The city’s famous heritage address – Bow Barracks inhabited by Christians and Anglo-Indians – bustles with activity as children and the aged revel in festivities, which start well ahead of Christmas.

There are carnivals and music festivals, football and hockey tournaments and unions the families with their loved ones, who have travelled miles to be here for the occasion, and not to forget the free-flowing wines, ales and the sinfully alluring culinary delights. If it is Christmas it has to be Bow Barracks.

“Christmas celebrations here are matchless. The enthusiasm, the revellery, homemade raisins, ginger wines, cakes and Bow Barracks and Christmas are synonymous,” says Daryl Lobo, one of the 130-odd families that live in the row of red brick buildings.

“It’s not only Christians, but Bengalis, Gujaratis, Chinese and of course Muslims who spend these final days of the year like one family. Bow Barracks epitomises the India we all cherish,” added Lobo.

Not far from there Bow Barracks is the fashionable Park Street, for long the epicentre of Christmas festivities in the city.

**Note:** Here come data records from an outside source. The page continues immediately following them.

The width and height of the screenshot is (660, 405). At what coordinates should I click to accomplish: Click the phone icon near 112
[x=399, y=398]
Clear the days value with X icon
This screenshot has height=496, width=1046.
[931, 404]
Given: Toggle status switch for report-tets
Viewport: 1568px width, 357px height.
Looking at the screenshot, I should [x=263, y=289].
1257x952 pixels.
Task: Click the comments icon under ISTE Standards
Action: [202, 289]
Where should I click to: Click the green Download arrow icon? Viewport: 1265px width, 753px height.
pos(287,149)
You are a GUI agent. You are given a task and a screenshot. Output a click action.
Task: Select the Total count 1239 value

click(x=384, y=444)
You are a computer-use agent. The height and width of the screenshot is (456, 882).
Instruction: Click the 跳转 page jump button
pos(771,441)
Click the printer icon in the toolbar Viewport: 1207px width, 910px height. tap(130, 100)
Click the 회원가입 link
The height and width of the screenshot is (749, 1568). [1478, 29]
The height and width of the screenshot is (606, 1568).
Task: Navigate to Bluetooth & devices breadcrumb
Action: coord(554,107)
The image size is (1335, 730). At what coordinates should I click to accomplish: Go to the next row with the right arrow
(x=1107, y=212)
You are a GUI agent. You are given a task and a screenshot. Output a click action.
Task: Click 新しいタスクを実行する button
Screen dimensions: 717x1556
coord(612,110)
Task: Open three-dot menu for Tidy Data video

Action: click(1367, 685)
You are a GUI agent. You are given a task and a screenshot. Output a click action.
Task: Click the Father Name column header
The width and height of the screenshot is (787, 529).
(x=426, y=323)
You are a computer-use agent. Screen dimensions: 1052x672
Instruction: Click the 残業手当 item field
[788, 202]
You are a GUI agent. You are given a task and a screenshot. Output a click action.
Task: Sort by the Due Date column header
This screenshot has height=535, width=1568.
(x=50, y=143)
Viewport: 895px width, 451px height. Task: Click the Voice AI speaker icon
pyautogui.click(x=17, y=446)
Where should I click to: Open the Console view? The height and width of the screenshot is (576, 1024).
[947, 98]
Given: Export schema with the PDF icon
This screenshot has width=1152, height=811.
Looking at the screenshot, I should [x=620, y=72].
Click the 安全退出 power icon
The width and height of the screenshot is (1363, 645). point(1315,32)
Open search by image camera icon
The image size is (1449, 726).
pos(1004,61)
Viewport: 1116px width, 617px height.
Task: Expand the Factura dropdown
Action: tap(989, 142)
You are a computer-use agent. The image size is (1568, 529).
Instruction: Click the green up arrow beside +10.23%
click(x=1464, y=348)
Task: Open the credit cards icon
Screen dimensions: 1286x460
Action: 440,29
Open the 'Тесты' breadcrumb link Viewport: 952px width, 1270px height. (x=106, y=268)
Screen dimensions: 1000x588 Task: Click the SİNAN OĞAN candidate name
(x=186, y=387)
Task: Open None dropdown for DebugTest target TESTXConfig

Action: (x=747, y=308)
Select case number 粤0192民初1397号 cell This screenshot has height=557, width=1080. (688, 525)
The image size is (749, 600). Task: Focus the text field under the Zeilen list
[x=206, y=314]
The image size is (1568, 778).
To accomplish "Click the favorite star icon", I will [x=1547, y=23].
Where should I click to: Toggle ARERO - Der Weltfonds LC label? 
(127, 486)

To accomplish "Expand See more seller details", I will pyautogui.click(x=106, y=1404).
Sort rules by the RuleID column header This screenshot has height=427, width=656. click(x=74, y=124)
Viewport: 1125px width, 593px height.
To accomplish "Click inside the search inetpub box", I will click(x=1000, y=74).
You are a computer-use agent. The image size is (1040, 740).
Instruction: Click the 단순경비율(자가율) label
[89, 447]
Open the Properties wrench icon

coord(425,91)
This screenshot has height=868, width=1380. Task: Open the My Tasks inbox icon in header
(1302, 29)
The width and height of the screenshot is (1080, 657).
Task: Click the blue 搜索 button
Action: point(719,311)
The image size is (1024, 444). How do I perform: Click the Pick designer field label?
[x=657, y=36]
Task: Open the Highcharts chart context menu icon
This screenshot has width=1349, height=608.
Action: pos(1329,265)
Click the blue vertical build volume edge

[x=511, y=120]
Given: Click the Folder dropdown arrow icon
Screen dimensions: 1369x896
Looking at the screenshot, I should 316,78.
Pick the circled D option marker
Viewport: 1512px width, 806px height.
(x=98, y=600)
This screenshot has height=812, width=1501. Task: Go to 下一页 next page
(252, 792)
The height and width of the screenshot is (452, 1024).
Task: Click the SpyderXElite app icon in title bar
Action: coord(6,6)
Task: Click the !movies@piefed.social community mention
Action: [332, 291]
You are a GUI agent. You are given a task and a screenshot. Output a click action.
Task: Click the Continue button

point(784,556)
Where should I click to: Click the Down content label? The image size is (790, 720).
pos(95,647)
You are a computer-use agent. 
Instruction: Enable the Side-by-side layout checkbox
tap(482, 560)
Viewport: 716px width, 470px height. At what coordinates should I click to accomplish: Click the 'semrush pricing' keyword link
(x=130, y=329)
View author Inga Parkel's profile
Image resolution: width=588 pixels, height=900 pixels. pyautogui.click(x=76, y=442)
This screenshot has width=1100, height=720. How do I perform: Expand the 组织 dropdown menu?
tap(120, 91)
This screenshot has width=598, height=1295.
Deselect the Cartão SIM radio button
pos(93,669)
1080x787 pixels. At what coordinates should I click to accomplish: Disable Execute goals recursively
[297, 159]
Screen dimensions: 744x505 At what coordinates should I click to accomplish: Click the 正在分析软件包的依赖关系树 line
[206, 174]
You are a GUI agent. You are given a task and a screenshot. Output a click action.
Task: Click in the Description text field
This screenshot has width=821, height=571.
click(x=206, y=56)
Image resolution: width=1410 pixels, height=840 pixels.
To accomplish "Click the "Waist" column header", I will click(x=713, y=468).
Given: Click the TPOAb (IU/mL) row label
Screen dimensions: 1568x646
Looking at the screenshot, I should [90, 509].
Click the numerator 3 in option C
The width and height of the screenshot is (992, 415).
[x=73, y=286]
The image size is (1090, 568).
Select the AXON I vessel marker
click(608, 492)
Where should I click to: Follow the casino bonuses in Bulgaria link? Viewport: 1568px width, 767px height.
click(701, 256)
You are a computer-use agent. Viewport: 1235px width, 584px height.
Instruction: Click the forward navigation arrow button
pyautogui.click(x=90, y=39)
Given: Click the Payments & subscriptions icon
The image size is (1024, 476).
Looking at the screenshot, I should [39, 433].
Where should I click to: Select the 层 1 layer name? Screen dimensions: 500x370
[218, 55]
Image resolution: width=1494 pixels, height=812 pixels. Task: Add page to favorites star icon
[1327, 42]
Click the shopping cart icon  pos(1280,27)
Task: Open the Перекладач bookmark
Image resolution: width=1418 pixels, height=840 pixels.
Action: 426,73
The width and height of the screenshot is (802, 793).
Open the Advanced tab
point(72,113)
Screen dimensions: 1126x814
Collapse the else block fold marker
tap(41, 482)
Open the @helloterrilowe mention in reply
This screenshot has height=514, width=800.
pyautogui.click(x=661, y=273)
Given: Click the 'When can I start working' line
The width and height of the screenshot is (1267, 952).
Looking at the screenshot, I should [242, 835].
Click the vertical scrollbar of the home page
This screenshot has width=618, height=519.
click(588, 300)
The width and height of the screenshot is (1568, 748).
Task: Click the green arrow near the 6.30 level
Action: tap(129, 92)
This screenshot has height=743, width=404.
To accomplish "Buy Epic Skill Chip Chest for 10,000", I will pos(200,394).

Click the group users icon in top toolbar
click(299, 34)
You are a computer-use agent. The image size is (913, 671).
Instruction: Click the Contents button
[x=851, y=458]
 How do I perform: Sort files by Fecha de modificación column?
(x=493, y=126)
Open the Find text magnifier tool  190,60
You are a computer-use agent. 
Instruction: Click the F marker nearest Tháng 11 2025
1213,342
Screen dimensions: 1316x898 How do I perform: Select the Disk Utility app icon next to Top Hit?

Variously known as “Food Street” for the landmark dining hubs and “The Street that Never Sleeps” for its bustling night spots, the mansion-lined street that oozes a British era charm is lit up and decorated.

The Kolkata Christmas Festival, a state government initiative, has added charm to the Christmas festivities in the city.

The four-day event inaugurated by Chief Minister Mamata Banerjee Dec 16 features dances, musical performances, Christmas carols, cooking competitions and a vintage car rally has been such a big hit that the government is mulling to extend the carnival till new year’s eve.

“The festival has added a new dimension to Christmas and new year celebrations. I would love it if it continues till the new year,” said a youngster.

“The celebrations here embrace tradition with a touch of modernity. It is great to hang out with friends and relatives,” said Sahana a student.

The event, slated to culminate on Christmas, will also get an anthem of its own, which will be sung by Usha Uthup Dec 25 with performances by bands like Orient Express and Krosswindz.

From colourful snow streamers, sparkling battery-operated stars, snow bells, dancing Santas, musical Christmas trees, foldable trees, wreaths and foldable decorative items and baubles, decor shops have lined up a host of ornaments to add the extra glitz to Christmas celebrations this year.

A child’s dream of meeting Santa Claus and getting a gift from him will come true at a city book store, which has arranged for story sessions with Santa, featuring food critic and hip pocket drummer Nondon Bagchi.

Similar programmes were organised by several other stores in the city while the eateries lured revellers with delicacies from Goa, authentic Bengali and South Indian cuisines.